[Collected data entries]
BEGIN

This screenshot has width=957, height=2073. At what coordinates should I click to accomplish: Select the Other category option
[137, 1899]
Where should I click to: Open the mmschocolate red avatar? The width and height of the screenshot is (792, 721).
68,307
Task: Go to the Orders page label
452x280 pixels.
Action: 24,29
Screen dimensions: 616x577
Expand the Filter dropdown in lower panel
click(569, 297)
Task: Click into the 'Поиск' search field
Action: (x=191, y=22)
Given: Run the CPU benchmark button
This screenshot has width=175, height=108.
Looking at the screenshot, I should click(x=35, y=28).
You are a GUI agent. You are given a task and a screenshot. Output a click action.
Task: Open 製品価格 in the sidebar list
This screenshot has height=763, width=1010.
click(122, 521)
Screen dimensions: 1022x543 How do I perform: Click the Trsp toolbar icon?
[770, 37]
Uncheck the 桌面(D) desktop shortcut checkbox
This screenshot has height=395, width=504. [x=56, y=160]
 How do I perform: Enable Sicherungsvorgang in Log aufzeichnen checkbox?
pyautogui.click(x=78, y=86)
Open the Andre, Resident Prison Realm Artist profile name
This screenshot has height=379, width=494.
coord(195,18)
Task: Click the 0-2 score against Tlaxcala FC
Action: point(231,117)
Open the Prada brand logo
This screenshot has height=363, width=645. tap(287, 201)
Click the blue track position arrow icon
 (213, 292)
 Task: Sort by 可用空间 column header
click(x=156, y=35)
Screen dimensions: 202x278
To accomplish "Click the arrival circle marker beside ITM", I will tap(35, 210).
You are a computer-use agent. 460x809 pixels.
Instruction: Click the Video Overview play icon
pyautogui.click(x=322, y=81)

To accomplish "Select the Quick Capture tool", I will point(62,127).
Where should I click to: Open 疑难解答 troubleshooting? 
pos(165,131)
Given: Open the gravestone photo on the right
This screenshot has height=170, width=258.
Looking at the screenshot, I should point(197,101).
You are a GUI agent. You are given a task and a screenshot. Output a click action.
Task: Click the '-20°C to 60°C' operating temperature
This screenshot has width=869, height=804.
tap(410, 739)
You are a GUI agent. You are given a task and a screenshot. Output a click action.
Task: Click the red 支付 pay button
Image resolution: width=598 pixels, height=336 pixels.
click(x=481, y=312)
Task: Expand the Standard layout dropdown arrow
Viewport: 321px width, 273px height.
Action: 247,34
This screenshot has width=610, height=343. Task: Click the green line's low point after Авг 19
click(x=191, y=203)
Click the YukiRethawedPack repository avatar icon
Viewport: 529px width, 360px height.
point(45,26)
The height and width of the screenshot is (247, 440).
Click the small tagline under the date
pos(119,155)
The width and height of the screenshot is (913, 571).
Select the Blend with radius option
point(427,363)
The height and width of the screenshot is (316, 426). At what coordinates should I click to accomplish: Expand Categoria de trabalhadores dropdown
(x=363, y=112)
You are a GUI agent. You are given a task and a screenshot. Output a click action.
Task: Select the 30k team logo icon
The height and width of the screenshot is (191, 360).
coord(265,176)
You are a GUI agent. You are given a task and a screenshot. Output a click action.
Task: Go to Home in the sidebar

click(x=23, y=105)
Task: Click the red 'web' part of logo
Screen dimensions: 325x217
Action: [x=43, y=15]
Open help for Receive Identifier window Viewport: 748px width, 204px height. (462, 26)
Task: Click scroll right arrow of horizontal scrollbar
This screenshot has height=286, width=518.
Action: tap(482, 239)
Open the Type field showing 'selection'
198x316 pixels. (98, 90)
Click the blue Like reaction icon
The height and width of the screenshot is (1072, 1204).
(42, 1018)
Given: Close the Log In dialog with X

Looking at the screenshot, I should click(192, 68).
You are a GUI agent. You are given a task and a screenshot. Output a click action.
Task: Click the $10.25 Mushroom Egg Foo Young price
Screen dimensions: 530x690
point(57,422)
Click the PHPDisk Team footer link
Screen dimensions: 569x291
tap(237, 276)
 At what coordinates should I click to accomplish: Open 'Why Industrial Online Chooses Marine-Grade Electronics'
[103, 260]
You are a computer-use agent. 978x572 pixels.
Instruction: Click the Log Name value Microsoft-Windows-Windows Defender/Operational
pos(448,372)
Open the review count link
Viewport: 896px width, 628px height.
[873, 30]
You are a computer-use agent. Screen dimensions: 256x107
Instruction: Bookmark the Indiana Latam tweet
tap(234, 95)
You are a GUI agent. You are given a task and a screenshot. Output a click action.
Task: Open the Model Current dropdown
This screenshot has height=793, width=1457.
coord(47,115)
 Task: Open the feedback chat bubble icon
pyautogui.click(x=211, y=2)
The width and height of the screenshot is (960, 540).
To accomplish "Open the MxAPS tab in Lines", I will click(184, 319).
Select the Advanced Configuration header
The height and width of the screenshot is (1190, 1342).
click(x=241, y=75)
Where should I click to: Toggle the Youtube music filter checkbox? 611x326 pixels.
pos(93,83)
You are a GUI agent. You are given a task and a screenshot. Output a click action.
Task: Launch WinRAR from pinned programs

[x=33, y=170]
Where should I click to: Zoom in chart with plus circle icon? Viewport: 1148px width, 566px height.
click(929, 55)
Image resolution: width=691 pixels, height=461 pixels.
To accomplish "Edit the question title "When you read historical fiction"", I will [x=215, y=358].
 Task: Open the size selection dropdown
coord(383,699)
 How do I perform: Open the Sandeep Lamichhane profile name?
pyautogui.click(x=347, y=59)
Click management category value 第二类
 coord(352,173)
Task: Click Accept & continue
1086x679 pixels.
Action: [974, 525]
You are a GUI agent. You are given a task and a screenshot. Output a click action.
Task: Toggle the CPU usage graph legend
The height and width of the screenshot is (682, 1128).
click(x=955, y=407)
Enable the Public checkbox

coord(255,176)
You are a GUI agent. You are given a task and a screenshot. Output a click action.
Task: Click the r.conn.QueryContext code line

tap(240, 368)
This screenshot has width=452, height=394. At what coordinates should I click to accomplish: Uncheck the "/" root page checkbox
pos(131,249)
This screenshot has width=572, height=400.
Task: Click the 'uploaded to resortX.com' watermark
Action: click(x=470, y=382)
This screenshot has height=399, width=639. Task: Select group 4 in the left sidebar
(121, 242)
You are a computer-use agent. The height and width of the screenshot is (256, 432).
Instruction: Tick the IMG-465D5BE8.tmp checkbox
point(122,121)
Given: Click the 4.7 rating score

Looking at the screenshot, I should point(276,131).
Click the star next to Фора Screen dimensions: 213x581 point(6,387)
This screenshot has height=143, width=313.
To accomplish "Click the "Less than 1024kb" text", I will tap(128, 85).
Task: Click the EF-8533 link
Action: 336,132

END

Exercise - Whenever "computer" occurs in a line above, copy that line.

Solution for this task -
You are a computer-use agent. 460x809 pixels.
You are a computer-use agent. 978x572 pixels.
You are a computer-use agent. Screen dimensions: 256x107
You are a computer-use agent. The height and width of the screenshot is (256, 432).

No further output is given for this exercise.